To capture the entire page length as it appears in the viewport, use the screenshot()
method.
- First, navigate to your target web page using the
goto()
method - After reaching the page, capture a screenshot using the
screenshot()
function and specify the file name:
await page.goto('https://books.toscrape.com/')
await page.screenshot({'path': 'example.png'})
The screenshot will be saved in your project folder. It captures the visible area of the page according to the default viewport settings.
To capture a screenshot with specific dimensions, you can set the viewport before navigating to the page using the setViewport()
method:
await page.setViewport({"width": 1400, "height": 1200})
await page.goto('https://books.toscrape.com/')
await page.screenshot({'path': 'example.png'})
The screenshot will be taken using the dimensions you specified.
For a full-page screenshot, which captures from the top of the page to the bottom regardless of the current viewport, set fullPage
to true after specifying the path of the image in the screenshot()
method:
await page.goto('https://books.toscrape.com/')
await page.screenshot({'path': 'example.png', 'fullPage':True})
How To Click on Buttons With Pyppeteer
Clicking a button or any other interactive element on a webpage with Pyppeteer is straightforward.
First, you need to identify the element by its selector and then tell Pyppeteer to click on it. In our example, we’re interested in clicking the link to the book “A Light in the Attic” on the “Books to Scrape” website.
We can find the exact element and the href
attribute we need to identify using the developer tools.
Now that we have the element, we’ll use the click()
function to click on it and use the waitForSelector()
function to tell the browser to wait for the element before we click on it.
import asyncio
from pyppeteer import launch
async def click_link():
browser = await launch(headless=False) # Launches a visible browser for demonstration
page = await browser.newPage()
# Navigate to the webpage
await page.goto('https://books.toscrape.com/')
# Wait for the link to be clickable and click it
await page.waitForSelector('a[href="catalogue/a-light-in-the-attic_1000/index.html"]')
await page.click('a[href="catalogue/a-light-in-the-attic_1000/index.html"]')
After clicking the link, the script will navigate to the book’s detail page.
To confirm that the navigation was successful and that the click led to the correct page, we’ll take a screenshot of the page.
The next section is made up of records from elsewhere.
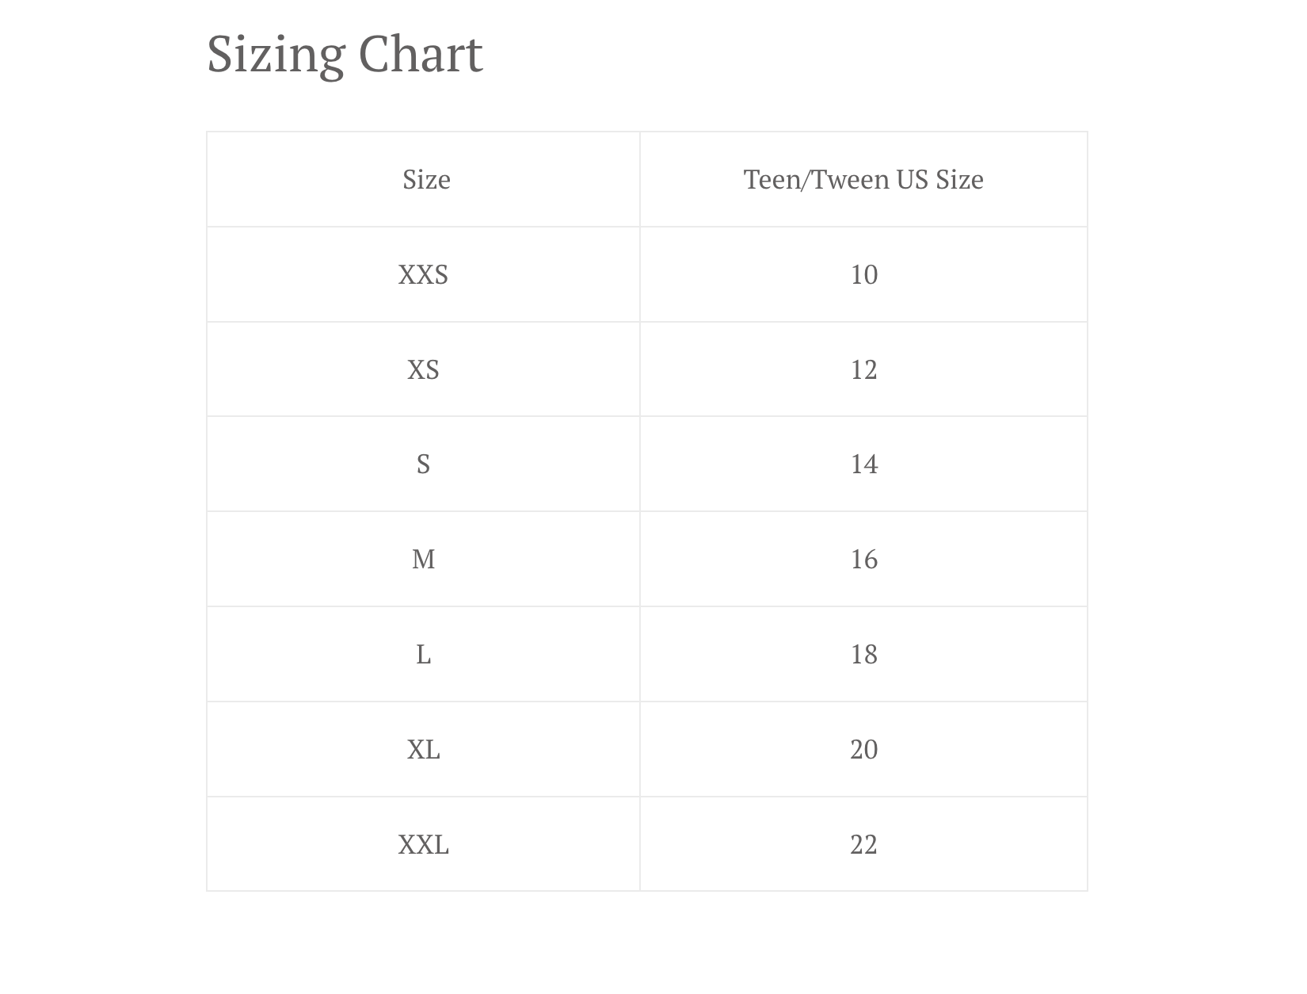
Task: Click the S size cell
Action: [x=423, y=464]
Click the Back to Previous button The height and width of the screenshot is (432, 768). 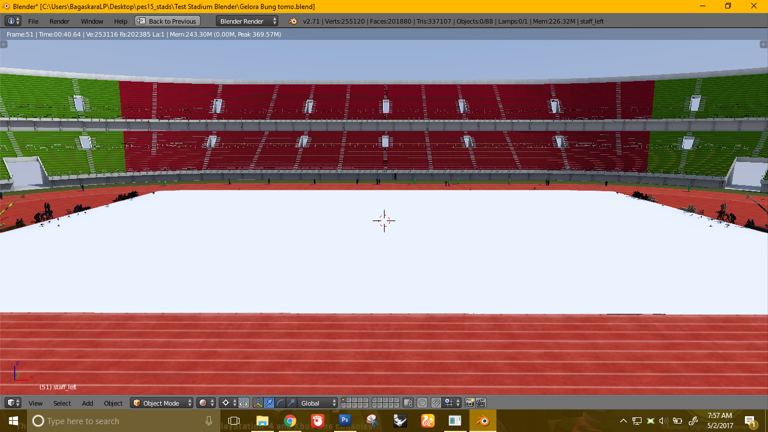click(x=168, y=21)
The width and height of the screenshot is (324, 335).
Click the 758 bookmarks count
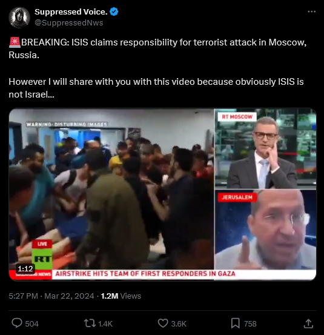point(250,323)
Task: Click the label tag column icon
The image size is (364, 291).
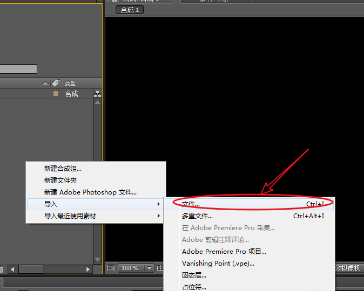Action: [56, 82]
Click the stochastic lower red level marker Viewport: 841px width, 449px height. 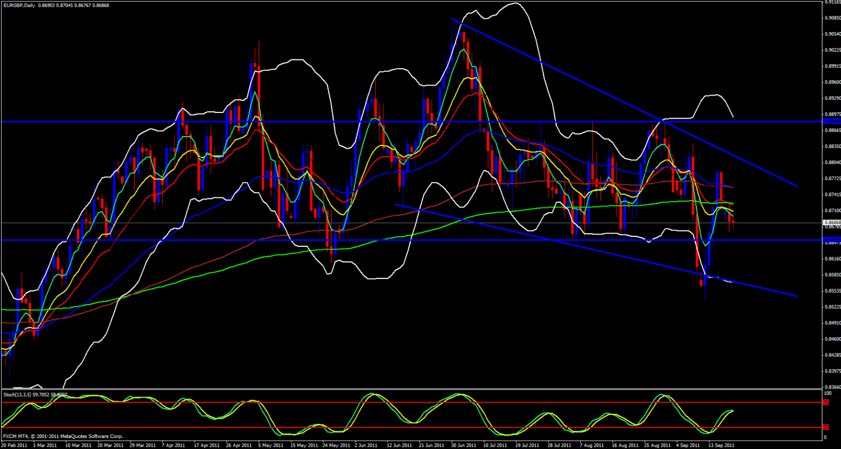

# Wait for the page to load fully
await page.waitFor(10000) # Wait for 10 seconds to ensure the page has fully loaded
await page.setViewport({"width": 1400, "height": 1200}) # Set the dimensions for the screenshot
await page.screenshot({'path': 'example.png'}) # Save the screenshot
await browser.close() # Close the browser after the screenshot
asyncio.get_event_loop().run_until_complete(click_link())
And it worked!
Here’s the screenshot saved as example.png. It shows the detailed page of “A Light in the Attic,” confirming that our script was executed successfully.
How to Scroll a Webpage with Pyppeteer
Scrolling through pages automatically is essential when dealing with websites where content loads dynamically as you scroll down. Pyppeteer makes this easy by using its evaluate()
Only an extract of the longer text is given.